Libardo Gonzalez: A Revolutionary in Colombia

By RODRIGO O’FARREL

The following article was written by a veteran Colombian Trotskyist.

Comrade Libardo Gonzalez died in Bogota, Colombia, at the end of March of a heart attack. He was 58 years old.

The outstanding fact of his political life was that he was a first in Colombia to try to create an organization based on an idea that began to circulate among some left intellectuals in the early 1970s: Neither the Colombian Communist Party nor the armed struggle of the guerrilla organizations that existed at the time could offer a future for the working class or the revolutionary left.

The conclusions were that a revolutionary Marxist party had to be built as an alternative to local Stalinism and that such a party could only be built by following the orientation of the United Secretariat of the Fourth International.

To carry out this task, Libardo Gonzalez, along with a handful of activists, founded a study group that took the name “Spartacus.” In 1971, it launched a mimeographed journal called Prensa Obrera. Although this publication had a very narrow audience, it had the merit of offering a new kind of analysis of the political, economic, and social reality of Colombia.

Its articles were appreciated by a nucleus of radical students, especially at the National University of Bogota. After two years of work in consolidating an activist core, Spartacus was recognized as an official section of the Fourth International at the latter’s Tenth Congress in December 1973.

Libardo Gonzalez failed in his attempt to create a party. However, his efforts to build a section of the Fourth International in Colombia deserve considerable respect.

Like other activists attracted by the debate in the Fourth International provoked by the theses and the controversies that came out of the Ninth World Congress of the FI (April 1969) and the Tenth World Congress, Libardo lacked real organizational experience.

The groups that were formed never achieved any consistent growth. However, the political debate within the workers movement, the mass movement, and the trade unions in that period was enriched by the organizations that called themselves revolutionary Marxist and undoubtedly were that from a programmatic point of view.

Themes such as the crisis of Stalinism, the Transitional Program, the permanent revolution in semicolonial countries, democracy, and trade-union unity began to be taken up despite the efforts of the Communist Party to prevent this.

Unfortunately, the debate on the ineffectiveness of the armed struggle and its effect of disorganizing the masses’ real political struggle (which was the subject of intense discussion in the FI) was not won in Colombia.

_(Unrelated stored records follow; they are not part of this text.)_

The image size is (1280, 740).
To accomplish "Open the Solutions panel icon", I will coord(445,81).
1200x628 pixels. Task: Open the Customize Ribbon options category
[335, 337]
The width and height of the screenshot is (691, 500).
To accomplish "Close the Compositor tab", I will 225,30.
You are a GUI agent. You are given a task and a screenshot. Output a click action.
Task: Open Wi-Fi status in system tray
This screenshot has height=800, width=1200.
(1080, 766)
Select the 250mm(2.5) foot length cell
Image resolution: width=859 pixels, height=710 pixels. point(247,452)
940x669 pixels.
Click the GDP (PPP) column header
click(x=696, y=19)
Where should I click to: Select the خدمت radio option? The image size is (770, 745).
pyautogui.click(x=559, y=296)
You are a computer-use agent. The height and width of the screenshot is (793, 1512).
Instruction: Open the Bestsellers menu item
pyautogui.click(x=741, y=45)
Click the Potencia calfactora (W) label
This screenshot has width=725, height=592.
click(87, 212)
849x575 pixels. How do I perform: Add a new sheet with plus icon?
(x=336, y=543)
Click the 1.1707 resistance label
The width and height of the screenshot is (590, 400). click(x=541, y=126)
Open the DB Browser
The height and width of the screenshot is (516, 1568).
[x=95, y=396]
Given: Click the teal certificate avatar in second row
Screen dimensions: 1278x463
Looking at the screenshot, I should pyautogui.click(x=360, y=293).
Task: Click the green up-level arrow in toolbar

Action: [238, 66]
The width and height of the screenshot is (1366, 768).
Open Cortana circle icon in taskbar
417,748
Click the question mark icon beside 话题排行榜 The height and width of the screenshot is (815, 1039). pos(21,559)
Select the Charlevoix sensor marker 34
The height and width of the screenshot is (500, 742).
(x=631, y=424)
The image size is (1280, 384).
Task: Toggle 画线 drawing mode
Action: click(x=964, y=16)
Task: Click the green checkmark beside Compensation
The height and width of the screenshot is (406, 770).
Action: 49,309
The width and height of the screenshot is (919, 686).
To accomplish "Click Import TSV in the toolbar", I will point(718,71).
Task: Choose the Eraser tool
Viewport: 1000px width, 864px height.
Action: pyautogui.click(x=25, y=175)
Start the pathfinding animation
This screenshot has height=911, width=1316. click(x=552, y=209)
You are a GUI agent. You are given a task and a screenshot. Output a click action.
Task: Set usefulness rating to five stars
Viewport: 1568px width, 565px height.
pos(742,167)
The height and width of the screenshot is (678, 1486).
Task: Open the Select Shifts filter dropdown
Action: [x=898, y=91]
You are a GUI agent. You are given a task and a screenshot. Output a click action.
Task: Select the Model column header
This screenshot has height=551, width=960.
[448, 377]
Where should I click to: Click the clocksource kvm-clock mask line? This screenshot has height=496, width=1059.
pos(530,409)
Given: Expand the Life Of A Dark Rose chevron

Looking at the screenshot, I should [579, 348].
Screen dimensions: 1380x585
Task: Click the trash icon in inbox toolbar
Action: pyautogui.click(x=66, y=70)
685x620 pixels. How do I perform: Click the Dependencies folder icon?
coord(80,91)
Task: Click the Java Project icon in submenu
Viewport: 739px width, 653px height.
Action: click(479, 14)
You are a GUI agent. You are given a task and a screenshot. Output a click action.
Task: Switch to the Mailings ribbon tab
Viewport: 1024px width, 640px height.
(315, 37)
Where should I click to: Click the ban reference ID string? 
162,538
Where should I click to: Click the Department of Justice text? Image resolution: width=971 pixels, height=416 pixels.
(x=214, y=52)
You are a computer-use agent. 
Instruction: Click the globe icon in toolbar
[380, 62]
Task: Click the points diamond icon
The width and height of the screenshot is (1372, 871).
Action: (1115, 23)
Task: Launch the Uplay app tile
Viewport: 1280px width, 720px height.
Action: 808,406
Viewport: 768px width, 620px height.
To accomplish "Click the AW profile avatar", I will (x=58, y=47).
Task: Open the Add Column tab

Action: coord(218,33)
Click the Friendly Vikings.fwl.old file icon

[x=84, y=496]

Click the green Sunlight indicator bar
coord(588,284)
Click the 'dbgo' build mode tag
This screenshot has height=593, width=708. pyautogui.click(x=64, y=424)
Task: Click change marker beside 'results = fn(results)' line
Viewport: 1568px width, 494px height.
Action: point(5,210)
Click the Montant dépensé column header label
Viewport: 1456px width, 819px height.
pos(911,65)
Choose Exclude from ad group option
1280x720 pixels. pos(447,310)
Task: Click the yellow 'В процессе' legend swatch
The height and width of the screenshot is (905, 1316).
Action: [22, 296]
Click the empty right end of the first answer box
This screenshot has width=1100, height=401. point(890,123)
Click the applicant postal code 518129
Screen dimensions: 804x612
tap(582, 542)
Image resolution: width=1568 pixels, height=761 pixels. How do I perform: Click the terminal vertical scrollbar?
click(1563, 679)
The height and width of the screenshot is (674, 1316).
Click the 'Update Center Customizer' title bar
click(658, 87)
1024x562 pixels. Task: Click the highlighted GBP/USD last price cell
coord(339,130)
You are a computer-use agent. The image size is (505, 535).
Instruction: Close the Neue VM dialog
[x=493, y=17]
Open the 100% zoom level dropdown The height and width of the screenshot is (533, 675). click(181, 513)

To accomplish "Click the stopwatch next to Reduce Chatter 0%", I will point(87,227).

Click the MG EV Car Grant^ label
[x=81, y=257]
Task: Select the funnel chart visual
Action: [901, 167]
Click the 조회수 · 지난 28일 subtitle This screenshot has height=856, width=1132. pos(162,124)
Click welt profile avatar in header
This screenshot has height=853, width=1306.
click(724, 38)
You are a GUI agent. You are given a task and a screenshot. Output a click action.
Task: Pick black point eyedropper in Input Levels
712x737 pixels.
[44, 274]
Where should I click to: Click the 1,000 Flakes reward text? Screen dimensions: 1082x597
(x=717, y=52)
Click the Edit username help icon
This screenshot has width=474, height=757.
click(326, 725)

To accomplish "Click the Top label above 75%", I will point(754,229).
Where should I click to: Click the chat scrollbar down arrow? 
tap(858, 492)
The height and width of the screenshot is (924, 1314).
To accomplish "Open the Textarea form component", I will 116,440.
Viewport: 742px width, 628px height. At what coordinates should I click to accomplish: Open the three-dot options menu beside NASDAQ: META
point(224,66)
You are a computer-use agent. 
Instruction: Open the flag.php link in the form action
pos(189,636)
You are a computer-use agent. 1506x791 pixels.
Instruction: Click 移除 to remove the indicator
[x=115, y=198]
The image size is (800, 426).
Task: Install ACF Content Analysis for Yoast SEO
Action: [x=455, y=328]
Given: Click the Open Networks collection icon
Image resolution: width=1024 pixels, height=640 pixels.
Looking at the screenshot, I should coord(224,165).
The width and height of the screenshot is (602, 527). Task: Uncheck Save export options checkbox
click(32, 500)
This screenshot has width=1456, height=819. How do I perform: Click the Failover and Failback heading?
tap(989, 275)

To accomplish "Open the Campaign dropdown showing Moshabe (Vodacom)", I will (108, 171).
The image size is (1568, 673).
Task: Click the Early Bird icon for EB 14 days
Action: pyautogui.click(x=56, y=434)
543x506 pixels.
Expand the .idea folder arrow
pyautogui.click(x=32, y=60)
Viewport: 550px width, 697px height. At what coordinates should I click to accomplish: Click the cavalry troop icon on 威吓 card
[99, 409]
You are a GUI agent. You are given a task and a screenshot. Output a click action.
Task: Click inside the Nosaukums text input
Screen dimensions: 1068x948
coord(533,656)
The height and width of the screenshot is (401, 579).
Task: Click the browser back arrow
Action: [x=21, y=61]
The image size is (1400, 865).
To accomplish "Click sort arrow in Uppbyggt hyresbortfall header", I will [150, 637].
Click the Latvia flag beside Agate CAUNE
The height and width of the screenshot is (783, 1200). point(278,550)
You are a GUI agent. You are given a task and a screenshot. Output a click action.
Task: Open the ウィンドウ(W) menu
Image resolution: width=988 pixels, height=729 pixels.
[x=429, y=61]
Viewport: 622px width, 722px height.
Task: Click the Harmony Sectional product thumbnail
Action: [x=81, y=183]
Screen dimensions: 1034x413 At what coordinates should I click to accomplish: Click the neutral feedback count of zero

Despite their political emptiness, the spectacular actions of Guevarist organizations such as M19 captured the minds of sections of the revolutionary intelligentsia. Accordingly, Spartacus, without real internal debate, aligned itself with the International Majority Tendency of the Fourth International [which supported rural guerrilla warfare as a long-term strategy].

The Grupo Marxista Internacionalista (GMI) was founded as an alternative to Spartacus. It supported the positions of the United Secretariat minority and the Leninist Trotskyist Tendency, the international tendency led by Joseph Hansen [of the American Socialist Workers Party], especially with respect to Latin America [rejection of guerrilla warfare as a strategy].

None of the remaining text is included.